I'm trying to characterise the connected subsets of the Moore plane. I already know the whole space is connected because it is the closure of the open superior half-plane, which has the Euclidean topology and is, thus, connected. I think the connected subsets of this space are the ones contained in the closure of a connected subset of the open superior half-plane. However, I'm not able to prove this.
In fact, it is a well-known theoretic result that all of this sets are connected. If I'm given a set whose intersecion with the open superior half-plane is connected but that contains points that are not in its closure, I think i'm able to prove it's not connected. However, I don't know what to do when the intersection with the open half-plane is not connected. It should be possible to prove the whole set cannot be connected , but I don't see how.
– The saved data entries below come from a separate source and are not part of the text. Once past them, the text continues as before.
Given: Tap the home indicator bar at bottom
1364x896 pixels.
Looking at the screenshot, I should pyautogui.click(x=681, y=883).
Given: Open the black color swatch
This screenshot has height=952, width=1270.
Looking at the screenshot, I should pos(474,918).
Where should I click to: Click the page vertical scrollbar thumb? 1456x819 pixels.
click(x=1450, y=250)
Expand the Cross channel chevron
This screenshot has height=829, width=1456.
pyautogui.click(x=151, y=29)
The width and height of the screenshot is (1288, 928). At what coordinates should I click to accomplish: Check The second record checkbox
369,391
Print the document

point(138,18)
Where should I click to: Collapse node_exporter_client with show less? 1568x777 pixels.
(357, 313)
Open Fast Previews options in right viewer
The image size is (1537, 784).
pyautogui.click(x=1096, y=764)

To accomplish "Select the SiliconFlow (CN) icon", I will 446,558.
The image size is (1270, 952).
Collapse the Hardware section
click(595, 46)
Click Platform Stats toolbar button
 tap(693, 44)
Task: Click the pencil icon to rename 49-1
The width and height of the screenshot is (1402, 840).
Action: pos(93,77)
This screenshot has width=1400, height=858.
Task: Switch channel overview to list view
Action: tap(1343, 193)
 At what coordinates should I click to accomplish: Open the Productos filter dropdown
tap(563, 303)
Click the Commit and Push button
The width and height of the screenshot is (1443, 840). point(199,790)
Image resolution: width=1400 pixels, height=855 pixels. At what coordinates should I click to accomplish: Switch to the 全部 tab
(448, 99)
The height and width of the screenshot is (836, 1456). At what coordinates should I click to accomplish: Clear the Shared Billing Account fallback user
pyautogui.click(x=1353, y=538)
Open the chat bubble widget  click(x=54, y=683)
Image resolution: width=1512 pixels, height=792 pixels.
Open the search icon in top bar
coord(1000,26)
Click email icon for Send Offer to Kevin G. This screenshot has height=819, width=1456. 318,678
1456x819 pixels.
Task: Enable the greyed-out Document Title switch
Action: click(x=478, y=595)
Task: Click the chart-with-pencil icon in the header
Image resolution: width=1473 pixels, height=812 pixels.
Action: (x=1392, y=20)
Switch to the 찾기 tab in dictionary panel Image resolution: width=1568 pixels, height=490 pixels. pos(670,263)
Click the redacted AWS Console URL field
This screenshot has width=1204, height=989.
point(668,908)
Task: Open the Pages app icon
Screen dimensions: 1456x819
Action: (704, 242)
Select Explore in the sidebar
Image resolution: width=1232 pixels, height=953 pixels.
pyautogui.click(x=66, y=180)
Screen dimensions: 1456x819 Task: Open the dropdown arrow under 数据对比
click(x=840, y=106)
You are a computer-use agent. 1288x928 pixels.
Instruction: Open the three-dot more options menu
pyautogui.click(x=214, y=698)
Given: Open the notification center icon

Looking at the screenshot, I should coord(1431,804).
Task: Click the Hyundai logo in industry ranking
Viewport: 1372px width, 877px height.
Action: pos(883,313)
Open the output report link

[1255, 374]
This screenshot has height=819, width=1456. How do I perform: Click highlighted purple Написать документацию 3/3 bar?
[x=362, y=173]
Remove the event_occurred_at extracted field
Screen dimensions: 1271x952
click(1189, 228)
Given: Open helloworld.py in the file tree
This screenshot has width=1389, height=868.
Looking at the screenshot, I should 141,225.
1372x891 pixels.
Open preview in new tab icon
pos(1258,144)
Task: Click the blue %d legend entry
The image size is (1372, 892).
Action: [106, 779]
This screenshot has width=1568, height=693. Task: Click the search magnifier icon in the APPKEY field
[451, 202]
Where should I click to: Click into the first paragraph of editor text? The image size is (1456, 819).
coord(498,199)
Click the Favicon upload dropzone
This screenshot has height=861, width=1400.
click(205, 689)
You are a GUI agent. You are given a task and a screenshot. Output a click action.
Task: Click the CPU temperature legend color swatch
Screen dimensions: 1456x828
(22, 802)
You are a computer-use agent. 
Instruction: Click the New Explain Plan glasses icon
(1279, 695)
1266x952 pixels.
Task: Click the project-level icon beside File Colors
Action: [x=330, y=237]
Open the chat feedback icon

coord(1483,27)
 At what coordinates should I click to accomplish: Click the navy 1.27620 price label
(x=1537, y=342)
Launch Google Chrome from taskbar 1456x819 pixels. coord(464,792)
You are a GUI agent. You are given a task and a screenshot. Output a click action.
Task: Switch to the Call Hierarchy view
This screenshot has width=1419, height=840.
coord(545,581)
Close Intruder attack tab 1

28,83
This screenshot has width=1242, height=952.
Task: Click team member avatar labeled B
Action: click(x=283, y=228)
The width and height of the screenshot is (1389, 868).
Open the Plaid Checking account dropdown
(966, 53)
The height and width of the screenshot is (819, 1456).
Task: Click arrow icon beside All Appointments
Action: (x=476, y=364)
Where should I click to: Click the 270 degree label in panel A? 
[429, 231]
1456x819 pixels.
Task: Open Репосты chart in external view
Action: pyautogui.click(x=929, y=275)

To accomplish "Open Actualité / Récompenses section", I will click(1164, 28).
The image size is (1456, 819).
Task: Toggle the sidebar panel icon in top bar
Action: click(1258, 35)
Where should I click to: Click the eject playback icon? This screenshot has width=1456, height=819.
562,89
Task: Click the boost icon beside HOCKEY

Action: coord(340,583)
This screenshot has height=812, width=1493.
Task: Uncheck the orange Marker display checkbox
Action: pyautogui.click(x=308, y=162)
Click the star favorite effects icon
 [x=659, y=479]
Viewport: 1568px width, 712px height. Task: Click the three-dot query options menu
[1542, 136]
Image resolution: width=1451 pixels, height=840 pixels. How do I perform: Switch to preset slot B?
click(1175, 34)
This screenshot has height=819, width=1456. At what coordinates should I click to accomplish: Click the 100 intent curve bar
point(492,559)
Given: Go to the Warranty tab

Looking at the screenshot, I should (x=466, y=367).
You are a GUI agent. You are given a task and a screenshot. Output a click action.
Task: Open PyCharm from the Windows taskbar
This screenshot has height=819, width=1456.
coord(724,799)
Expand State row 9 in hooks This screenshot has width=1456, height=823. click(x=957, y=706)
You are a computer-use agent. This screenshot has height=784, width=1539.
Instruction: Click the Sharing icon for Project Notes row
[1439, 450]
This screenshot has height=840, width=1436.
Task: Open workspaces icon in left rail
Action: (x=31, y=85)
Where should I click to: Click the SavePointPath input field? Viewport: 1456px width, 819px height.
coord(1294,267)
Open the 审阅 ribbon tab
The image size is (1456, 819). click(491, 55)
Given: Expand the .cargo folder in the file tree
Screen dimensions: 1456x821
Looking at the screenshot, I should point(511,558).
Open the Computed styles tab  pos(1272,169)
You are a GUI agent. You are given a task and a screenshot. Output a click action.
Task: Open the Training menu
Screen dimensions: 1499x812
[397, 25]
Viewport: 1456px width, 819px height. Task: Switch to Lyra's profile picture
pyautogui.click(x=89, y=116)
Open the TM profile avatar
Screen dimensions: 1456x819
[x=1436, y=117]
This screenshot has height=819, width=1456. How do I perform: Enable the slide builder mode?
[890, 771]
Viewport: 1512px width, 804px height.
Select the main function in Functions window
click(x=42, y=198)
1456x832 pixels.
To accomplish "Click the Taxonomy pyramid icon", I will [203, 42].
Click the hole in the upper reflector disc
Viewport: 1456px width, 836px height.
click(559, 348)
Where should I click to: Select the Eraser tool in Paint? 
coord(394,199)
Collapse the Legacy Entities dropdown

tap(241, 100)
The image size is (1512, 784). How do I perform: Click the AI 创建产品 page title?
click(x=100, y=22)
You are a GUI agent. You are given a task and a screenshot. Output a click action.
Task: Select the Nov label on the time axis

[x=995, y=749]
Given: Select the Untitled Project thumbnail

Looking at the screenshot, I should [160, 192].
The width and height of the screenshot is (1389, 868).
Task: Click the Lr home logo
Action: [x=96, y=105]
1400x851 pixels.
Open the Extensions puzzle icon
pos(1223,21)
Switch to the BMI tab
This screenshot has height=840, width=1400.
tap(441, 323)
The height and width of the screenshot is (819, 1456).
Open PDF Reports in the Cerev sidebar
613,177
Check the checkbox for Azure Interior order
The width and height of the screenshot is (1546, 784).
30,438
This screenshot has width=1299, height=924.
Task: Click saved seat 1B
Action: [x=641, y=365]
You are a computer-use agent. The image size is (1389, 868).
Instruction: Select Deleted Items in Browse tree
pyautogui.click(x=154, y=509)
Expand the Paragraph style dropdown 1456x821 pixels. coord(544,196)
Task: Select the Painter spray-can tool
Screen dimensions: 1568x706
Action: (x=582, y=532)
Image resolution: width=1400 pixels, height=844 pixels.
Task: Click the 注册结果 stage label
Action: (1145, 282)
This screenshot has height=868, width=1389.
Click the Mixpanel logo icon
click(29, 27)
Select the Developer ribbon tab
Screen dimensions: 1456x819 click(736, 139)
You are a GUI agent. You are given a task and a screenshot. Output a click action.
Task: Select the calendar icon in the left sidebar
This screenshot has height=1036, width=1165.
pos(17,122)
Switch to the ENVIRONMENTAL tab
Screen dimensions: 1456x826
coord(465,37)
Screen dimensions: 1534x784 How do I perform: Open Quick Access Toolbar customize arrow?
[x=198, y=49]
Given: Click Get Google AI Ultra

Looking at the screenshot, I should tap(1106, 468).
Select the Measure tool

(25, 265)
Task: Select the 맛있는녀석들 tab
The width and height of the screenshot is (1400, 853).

EDIT: OK, so this characterisation doesn't work. Could anyone give a good one?
If $A$ has the property that $A \cap \Bbb H$ (the intersection with the upper half plane) is connected, then $A$ is connected iff $A \cap (\Bbb R \times \{0\}) \subseteq \overline{A \cap \Bbb H}$.
If $A = \Bbb H \setminus \{(0,y): y >0\} \cup \{(0,0)\}$, then $A \cap \Bbb H$ has two open connected components with a common point in their closures, so $A$ is connected. So the characterisation is not yet complete.